Specialized expertise is a competitive advantage
Like all good trends, it’s only a matter of time before all marketers jump on the data bandwagon. To stay one step ahead of the competition, marketers should invest in themselves and identify areas they want to become experts in.
“In the future, [marketers’] expertise will need to expand to include emerging disciplines like artificial intelligence, machine learning, social listening and more,” says Gross. “I believe the leading brands will have in-house teams focused on marketing strategies that align with business goals, the brand voice and other core competencies like writing, design and foundational digital marketing.”
Echoing the need for greater specializing in AI and machine learning, Shively points out marketers will be better able to identify and target customers using more than web cookies or singular consumer interactions. “Leading brands in data-driven marketing are using image recognition to look-alike audiences and complex retargeting or nurture campaigns to serve exactly the right content at exactly the right time.”
Above all, Laudi notes the best data-driven marketers will invest in CX-focused teams and gather customer insights on a continuous basis, rather than once or twice a year.

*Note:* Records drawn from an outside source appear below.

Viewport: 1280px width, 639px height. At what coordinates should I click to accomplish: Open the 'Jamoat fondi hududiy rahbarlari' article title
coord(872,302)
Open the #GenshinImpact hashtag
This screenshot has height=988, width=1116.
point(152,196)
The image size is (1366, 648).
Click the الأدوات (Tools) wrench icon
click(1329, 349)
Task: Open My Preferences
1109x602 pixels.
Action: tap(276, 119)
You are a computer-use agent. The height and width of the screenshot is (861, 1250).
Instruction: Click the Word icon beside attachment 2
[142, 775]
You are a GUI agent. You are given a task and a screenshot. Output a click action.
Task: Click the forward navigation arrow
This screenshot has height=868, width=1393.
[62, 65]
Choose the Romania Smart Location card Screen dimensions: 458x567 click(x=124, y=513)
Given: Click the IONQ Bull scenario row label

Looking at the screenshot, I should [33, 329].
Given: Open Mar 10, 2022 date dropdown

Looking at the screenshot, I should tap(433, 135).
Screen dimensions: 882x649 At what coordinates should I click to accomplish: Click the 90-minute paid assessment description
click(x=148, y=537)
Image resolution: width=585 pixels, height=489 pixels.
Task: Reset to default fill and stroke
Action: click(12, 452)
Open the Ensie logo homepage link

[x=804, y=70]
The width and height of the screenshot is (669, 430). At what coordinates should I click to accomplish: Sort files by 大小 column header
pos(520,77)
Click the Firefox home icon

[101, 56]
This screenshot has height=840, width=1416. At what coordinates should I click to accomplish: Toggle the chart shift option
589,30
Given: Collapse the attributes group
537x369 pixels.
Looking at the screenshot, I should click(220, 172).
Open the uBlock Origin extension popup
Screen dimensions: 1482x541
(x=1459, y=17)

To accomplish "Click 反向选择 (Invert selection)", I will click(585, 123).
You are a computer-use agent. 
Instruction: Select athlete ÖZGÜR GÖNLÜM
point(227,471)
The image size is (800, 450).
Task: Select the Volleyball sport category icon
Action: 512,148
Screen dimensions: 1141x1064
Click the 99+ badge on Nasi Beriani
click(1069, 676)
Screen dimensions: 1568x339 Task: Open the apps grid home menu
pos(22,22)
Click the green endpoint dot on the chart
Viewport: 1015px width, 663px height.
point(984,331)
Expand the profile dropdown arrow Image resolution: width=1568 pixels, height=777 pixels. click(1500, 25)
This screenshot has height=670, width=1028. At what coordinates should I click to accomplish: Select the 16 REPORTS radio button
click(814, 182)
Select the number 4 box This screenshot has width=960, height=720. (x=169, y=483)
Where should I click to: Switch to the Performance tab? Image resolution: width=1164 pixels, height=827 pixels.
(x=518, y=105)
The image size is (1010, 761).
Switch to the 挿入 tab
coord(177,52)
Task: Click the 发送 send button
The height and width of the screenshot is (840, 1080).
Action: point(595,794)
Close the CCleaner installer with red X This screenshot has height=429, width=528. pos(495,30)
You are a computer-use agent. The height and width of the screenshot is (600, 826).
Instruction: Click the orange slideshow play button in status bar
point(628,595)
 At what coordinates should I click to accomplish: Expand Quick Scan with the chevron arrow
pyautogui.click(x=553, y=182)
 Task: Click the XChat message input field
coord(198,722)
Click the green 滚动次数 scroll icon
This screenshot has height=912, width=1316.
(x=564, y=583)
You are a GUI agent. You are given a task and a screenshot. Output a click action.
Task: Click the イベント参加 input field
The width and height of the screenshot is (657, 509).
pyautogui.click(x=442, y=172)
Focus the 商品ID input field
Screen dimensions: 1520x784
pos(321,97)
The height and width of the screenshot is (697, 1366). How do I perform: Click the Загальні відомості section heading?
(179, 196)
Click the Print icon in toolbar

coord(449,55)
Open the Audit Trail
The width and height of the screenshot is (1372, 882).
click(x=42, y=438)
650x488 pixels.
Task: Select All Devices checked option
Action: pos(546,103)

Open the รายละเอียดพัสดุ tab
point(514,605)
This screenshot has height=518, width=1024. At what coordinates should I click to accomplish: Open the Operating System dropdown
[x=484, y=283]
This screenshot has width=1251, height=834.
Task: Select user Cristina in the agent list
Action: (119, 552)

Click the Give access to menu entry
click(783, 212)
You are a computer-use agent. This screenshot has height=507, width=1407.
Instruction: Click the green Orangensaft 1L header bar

“Using both qualitative and quantitative data, teams can identify their customers’ success milestones to explore what people are doing, thinking and feeling at every stage of their relationship with you.” Laudi recommends channeling customer data into experience mapping exercises to better understand what motivates customers and what kind of emotional journey they are on.
Think, test & strategize before you leap
Marketers still need to tread carefully before going all in on data. Specifically, just going with the flow and approaching data without a plan in mind can do more harm than good.
“Across all industries, the popular approach to big data—dumping a bunch of enterprise data in one place and hoping to find insightful patterns—isn’t useful and has soured many organizations on the idea of data,” says Gross. “The organizations that use enterprise data successfully are committed to data architecture and [have] a research and analysis plan that focuses on key business questions.”
When in doubt, it pays to listen to what your audience is telling you before you incorporate data trends into your overarching marketing strategy. And social media is a great testing ground for trends.
“In general, social is a great space to test this stuff before applying it more broadly to marketing programs due to the velocity, immediacy and volume of social content,” says Shively. “Trends are worth exploring if they’re lightweight. But you need to have a strategy set up that will let you know what’s working and what’s not.”
Trends come & go, but data is forever
At this stage in the game, the majority of brands are already using data in some capacity. And with greater specialization and a shift in responsibilities, marketers can use data to make informed decisions to improve the customer experience and fuel measurable business results.
But how marketers approach and leverage data also influences the value of data and whether or not brands are using the information at their disposal to its fullest potential. To make data work for them, marketers should be thinking about data in the long-term and what business problems it can solve for in the future.